Berita Jepang | Japanesestation.com

Sebagian masyarakat menuntut gubernur prefektur Kyoto pada hari Rabu lalu untuk mengembalikan uang pajak yang digunakan untuknya dan para pejabat pemerintahan prefekut lainnya yang digunakan untuk menghadiri upacara agama Shinto tahun kemarin. Upacara tersebut merupakan upacara memperingati kenaikan tahta kaisar Naruhito. Kehadiran gubernur Kyoto tersebut dianggap melanggar undang-undang yang ada.

Penggugatnya menyatakan bahwa gubernur Takatoshi Nishiwaki harus mengembalikan uang sebesar 390.000 yen (sekitar 53,7 juta rupiah) atas perbuatannya yang melanggar undang-undang, yaitu membedakan keperluan keagamaan dan pemerintahan ketika mengunjungi Daijosai (sebuah upacara agama Shinto yang diadakan di istana kekaisaran Tokyo pada bulan November tahun lalu).

Kaisar Jepang wanita japanesestation.com
Upacara pengangkatan Kaisar Jepang. (nippon.com)

Hal yang dilakukan oleh gubernur Kyoto ini dianggap melanggar prinsip pemisahan antara hal keagamaan dan pemerintahan, karena menggunakan uang pajak masyarakat untuk menghadiri upacara keagamaan. Dalam gugatan tersebut, 12 warga Kyoto juga mempertanyakan apakah kehadiran pejabat-pejabat ini juga berhubungan dengan Daijosai yang diadakan di Nantan pada bulan September tahun lalu.

Nishiwaki dan beberapa pejabat lainnya mengikuti Daijoku no gi, bagian utama dari Daijosai, dimana kaisar mempersembahkan beras yang baru saja dipanen kepada dewi matahari Amaterasu dan dewa-dewa bumi dan langit lainnya pada tanggal 14 dan 15 November tahun lalu. Tidak hanya itu, mereka juga ikut bagian dalam Saiden Nukiho no gi, sebuah upacara untuk memanen beras yang akan digunakan dalam upacara agama Shinto.

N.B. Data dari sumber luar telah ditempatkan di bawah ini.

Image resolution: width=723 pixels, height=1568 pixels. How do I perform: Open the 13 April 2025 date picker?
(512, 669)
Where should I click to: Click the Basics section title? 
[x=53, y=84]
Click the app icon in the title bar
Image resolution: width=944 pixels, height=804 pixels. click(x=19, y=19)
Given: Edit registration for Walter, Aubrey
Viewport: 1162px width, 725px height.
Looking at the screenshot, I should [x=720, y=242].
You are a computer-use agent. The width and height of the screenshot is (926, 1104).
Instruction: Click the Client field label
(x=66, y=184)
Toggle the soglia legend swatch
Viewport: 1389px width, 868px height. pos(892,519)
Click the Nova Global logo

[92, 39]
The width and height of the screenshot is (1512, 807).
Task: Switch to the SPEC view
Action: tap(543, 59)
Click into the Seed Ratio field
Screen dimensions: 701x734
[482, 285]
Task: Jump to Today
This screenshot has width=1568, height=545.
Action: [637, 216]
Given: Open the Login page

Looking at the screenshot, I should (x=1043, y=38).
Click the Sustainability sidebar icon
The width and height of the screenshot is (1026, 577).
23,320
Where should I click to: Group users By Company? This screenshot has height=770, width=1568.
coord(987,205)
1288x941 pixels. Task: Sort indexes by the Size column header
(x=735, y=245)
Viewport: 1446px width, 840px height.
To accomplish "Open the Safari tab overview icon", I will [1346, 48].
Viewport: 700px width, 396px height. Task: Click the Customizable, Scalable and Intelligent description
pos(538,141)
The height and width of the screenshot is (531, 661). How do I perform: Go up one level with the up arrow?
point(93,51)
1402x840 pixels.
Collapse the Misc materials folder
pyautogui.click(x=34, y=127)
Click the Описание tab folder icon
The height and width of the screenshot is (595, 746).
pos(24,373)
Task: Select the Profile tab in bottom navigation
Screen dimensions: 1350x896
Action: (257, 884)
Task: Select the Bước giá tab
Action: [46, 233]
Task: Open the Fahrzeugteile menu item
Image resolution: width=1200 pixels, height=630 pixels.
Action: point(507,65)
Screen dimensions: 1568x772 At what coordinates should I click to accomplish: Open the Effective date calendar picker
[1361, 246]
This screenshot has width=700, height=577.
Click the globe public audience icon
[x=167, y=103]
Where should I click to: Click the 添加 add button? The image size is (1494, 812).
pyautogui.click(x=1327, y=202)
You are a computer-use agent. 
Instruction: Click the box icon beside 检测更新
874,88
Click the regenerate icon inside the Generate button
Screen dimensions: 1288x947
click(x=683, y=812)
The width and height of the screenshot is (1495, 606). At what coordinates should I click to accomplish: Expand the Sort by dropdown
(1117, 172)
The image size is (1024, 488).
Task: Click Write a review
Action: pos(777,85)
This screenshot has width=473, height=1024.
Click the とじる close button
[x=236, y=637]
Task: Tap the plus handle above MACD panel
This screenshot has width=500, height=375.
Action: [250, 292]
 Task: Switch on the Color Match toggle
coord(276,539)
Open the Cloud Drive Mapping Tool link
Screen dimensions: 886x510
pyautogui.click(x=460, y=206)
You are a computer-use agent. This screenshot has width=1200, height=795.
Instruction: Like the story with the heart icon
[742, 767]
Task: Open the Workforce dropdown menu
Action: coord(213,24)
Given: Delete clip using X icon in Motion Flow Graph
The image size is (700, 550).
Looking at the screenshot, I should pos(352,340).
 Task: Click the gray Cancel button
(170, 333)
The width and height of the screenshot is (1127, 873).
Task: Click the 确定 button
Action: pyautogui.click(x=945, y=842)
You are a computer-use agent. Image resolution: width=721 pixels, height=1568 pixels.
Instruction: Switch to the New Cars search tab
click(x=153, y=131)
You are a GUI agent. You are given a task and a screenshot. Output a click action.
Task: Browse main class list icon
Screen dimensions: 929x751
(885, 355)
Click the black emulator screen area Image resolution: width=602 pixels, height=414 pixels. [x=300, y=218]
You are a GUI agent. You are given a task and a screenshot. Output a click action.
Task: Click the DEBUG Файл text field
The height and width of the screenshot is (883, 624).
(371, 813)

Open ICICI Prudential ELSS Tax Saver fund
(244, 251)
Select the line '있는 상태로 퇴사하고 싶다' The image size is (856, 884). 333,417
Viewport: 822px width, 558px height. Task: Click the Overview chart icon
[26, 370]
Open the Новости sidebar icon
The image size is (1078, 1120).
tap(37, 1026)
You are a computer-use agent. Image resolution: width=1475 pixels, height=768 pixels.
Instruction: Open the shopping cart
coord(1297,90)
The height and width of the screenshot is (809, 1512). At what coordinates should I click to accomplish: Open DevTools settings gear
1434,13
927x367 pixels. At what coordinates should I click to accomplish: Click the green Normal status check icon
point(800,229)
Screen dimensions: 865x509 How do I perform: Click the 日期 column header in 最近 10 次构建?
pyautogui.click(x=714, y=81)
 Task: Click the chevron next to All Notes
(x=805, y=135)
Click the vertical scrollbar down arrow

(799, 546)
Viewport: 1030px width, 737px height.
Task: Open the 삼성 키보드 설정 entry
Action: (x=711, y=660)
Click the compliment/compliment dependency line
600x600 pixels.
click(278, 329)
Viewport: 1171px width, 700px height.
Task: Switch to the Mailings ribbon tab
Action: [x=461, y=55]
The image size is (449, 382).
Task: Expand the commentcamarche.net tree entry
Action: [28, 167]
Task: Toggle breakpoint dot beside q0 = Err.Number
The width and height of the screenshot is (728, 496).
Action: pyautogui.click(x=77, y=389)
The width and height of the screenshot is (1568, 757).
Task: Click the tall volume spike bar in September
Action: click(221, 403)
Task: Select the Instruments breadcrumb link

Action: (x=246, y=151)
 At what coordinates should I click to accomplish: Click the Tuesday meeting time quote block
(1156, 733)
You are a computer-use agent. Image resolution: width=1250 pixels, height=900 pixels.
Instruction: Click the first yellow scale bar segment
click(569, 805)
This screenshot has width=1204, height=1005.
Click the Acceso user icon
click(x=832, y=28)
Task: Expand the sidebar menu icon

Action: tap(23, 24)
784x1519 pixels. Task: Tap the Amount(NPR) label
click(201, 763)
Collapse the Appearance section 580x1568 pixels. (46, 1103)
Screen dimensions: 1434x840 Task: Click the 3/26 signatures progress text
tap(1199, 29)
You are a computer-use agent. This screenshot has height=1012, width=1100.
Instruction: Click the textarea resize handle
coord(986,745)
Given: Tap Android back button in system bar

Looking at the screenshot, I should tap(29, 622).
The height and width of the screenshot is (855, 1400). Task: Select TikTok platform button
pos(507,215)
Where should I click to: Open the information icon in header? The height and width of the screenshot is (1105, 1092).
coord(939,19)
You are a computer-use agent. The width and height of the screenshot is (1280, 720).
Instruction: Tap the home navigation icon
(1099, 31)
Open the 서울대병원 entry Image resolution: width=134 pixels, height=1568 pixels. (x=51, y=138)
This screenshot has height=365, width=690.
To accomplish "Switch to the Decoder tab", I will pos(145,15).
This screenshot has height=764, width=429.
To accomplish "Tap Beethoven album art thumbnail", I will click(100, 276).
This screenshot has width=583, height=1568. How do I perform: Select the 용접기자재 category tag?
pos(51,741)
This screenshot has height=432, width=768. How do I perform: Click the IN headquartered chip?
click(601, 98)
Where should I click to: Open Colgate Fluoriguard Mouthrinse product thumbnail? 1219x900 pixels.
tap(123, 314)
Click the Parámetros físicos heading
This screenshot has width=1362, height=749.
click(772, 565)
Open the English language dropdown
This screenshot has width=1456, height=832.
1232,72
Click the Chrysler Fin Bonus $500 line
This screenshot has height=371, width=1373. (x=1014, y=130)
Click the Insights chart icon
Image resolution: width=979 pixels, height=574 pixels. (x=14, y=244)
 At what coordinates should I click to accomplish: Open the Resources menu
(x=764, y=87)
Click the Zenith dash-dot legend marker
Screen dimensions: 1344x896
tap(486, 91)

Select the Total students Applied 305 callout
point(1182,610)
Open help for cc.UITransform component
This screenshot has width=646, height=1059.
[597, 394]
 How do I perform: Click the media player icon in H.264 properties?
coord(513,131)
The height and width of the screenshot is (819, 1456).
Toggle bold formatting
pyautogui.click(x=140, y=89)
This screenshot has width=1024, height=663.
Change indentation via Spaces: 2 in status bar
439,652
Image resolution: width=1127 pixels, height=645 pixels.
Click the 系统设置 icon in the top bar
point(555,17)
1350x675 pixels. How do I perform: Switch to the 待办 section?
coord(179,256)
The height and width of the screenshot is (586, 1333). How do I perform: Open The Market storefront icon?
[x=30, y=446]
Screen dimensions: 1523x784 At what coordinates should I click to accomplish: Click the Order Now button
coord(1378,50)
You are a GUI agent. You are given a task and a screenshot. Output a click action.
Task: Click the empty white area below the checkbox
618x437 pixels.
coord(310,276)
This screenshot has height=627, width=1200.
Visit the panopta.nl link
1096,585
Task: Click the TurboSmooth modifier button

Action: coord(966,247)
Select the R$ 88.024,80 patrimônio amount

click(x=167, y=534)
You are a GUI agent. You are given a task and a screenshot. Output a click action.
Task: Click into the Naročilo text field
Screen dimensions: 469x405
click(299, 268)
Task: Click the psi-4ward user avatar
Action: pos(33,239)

Penggugat telah meminta audit pada bulan Agustus yang lalu untuk meminta pengembalian uang yang terpakai untuk Daijosai tersebut, namun permintaan tersebut ditolak pada bulan Oktober.

Kasus yang serupa ini pernah terjadi pada upacara Daijosai sebelumnya pada tahun 1990 yang dilaksanakan oleh kaisar Akihito. Kejaksaan tinggi Osaka yang berkuasa pada tahun 1995 menyebutkan keraguannya mengenai pendanaan upacara-upacara agama Shinto yang melanggar undang-undang. Namun pemerintah pusat Jepang saat itu berhasil menjamin bahwa upacara tersebut tidak menggunakan uang pemerintah.